The last piece of the puzzle was the character of Kevin. These are often the hardest kinds of roles to cast because it’s not the lead but it’s still quite a big and important part. We really felt we needed an actor of stature to bring gravitas to the role. Veteran actors with serious resumes don’t do too many small indies so the competition for them is fierce. Fortunately, we had a huge champion at ICM who was instrumental in getting Scott Bakula to read it. And once he did, he was hooked. As a person and an actor, Scott is one of the most genuine and likable people you will ever meet.
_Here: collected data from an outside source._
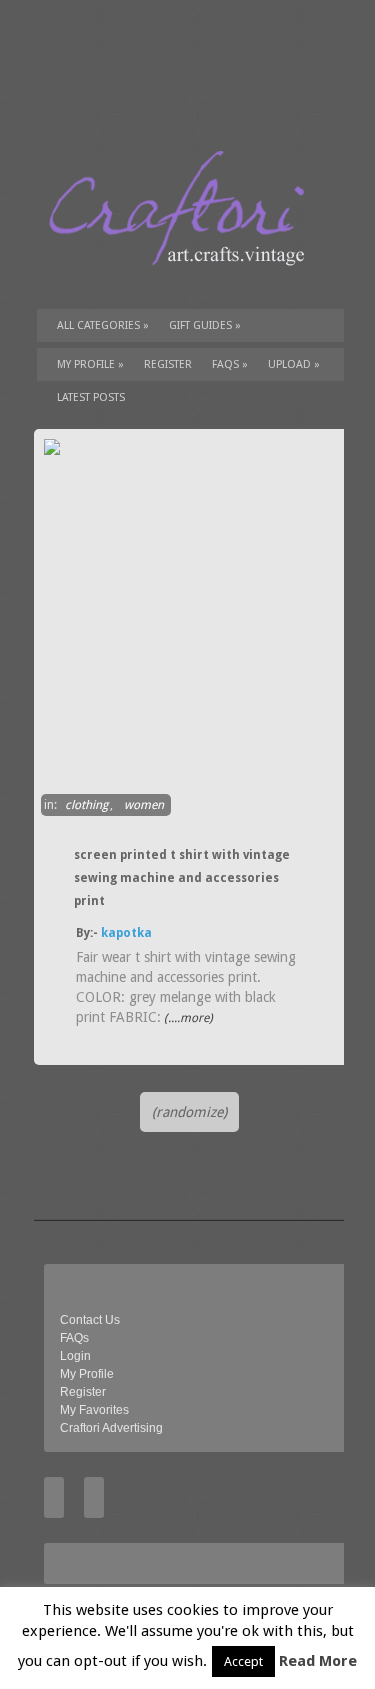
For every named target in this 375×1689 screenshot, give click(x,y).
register (168, 364)
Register (83, 1392)
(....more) (187, 1018)
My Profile (90, 364)
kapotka (126, 933)
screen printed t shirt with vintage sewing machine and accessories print (182, 878)
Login (75, 1356)
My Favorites (94, 1410)
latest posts (91, 397)
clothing (86, 805)
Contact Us (90, 1320)
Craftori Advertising (111, 1428)
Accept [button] (243, 1661)
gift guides (205, 325)
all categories (103, 325)
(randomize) (189, 1112)
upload (294, 364)
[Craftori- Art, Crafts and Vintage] (184, 284)
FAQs (230, 364)
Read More (318, 1661)
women (144, 805)
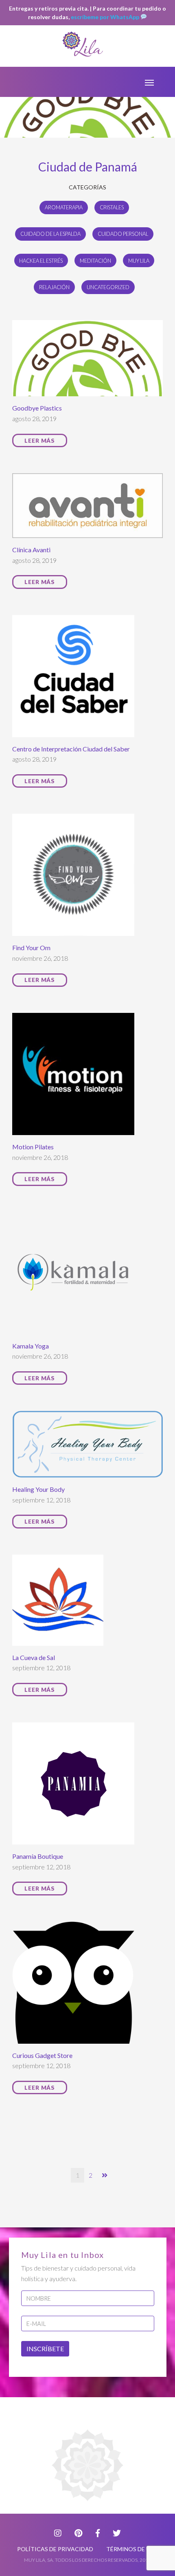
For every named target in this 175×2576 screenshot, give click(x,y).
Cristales (112, 207)
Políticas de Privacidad (55, 2548)
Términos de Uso (132, 2548)
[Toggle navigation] (149, 82)
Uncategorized (108, 287)
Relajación (54, 287)
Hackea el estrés (41, 260)
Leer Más (39, 440)
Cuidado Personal (123, 234)
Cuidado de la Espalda (50, 234)
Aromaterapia (64, 207)
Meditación (95, 260)
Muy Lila (138, 260)
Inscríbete (45, 2348)
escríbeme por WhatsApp (105, 16)
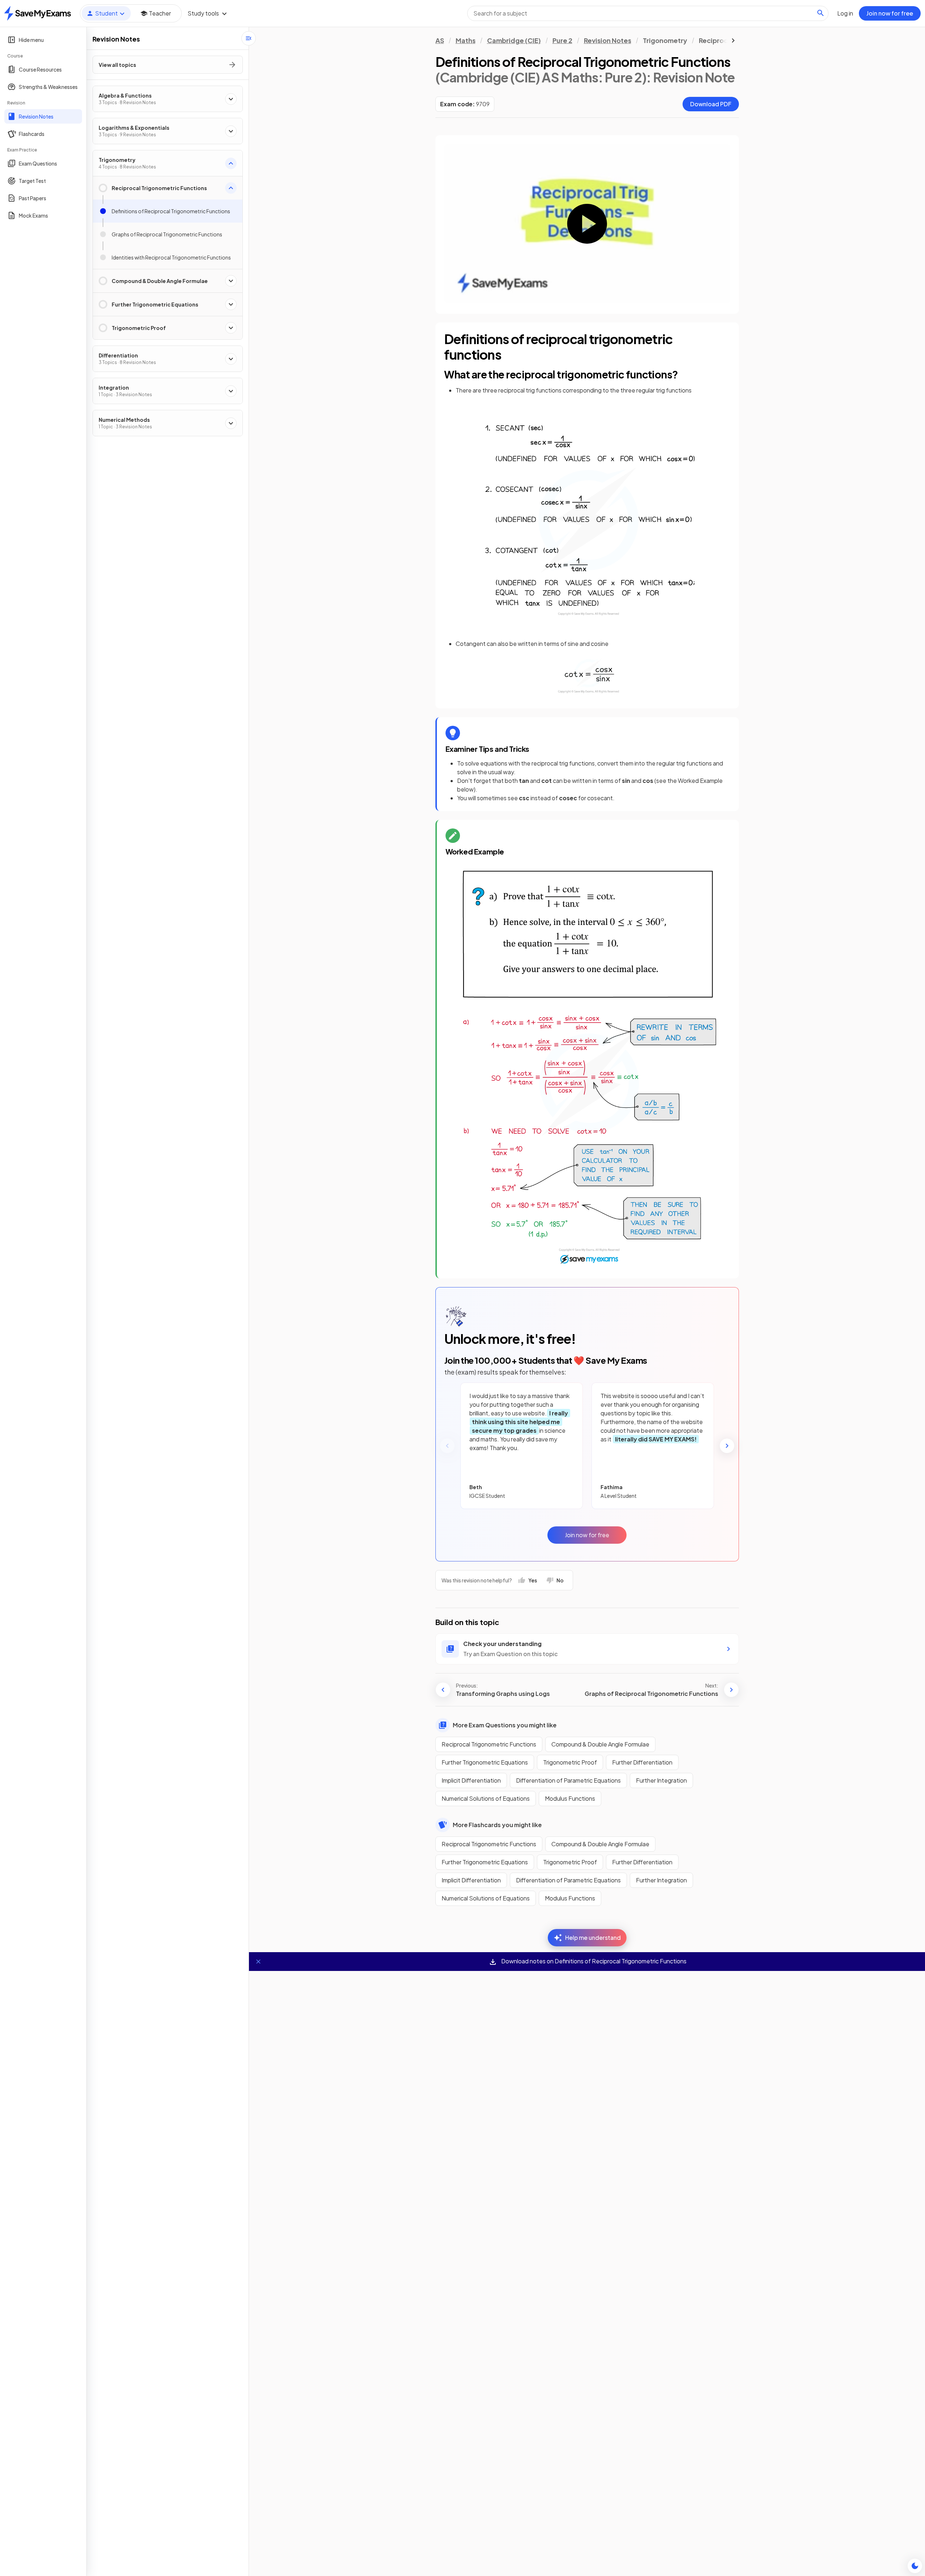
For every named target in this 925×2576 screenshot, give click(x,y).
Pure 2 (562, 40)
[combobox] (648, 13)
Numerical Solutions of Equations (486, 1798)
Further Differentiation (642, 1762)
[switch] (915, 2566)
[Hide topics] (248, 38)
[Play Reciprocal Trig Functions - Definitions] (587, 223)
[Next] (727, 1446)
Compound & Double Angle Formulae (600, 1744)
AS (439, 40)
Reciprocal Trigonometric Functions (489, 1744)
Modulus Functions (570, 1798)
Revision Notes (607, 40)
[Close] (258, 1961)
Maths (466, 40)
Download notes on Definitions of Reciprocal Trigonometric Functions (593, 1961)
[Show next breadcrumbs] (733, 40)
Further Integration (661, 1780)
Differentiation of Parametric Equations (568, 1780)
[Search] (820, 13)
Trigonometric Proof (570, 1762)
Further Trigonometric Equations (485, 1762)
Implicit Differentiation (471, 1780)
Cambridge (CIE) (514, 40)
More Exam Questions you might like (504, 1725)
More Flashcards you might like (497, 1825)
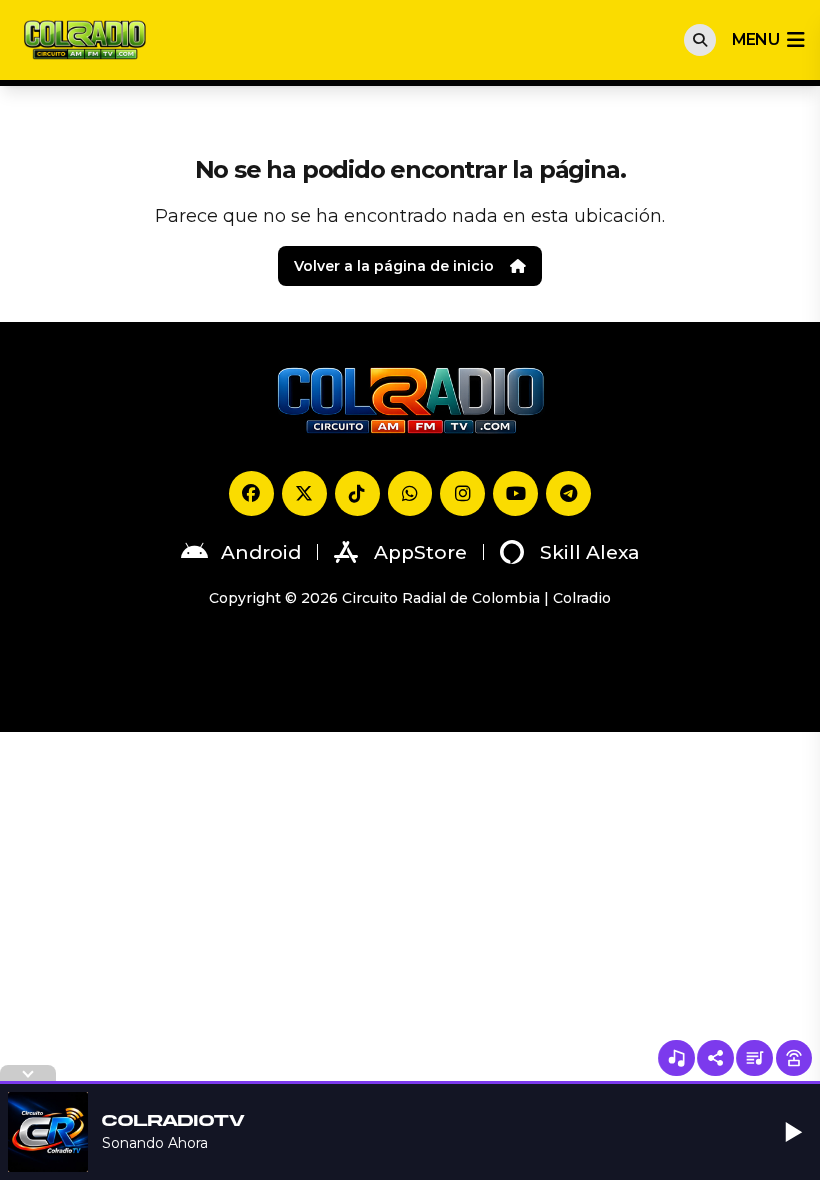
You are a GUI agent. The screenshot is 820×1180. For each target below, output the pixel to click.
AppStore (420, 552)
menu (755, 39)
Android (261, 552)
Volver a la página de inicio (394, 266)
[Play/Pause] (794, 1132)
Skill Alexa (590, 552)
This energy was exactly what we wanted for the character who is the film’s moral center. And we were extremely fortunate to get to him at the exact moment when he had an opening in his schedule.
Filmmaker: Since your film is about dubstep, how do you think premiering at a festival with a music component will influence the film’s reception?
Delara and Teran: We wouldn’t characterize the film as being “about dubstep” exactly. We prefer to say that dubstep music is a very important character in the film, a kind of alter ego that gives us a sonic window into Jim’s interior life. Given how big the music plays in the film, we do feel like the SXSW audience will be particularly receptive to the complete audiovisual mindf#@k experience we were going for.
Filmmaker: Filly Brown was about hip-hop. Why do you feel drawn to make films about music?
Delara and Teran: We’re both huge fans of music, first of all, but there’s also something we find deeply interesting about people who make music. So often world-class musicians in the real world are deeply complex people with inner demons. Very often they have trouble sharing their inner life with other people and end up releasing it through their music. People with contradictions, people who don’t necessarily tell you what they’re thinking all the time, those are the best kinds of characters in films.
Filmmaker: You shot Snap right after premiering Filly Brown. Was going straight into another production stressful to handle or were you energized from a successful Sundance debut?
Delara and Teran: Both things were true. Having a film at Sundance is an incredibly validating experience and has a way of boosting your confidence as a filmmaker. And it also gave us a boost in terms of agents picking up our calls and wanting to put their clients in the movie. On the other hand, the workload of taking a film from pre-production into production is already overwhelming. So adding the time demands of negotiating and closing our distribution deal meant there was almost no time for anything else. Our wives certainly deserve a big shout-out for that.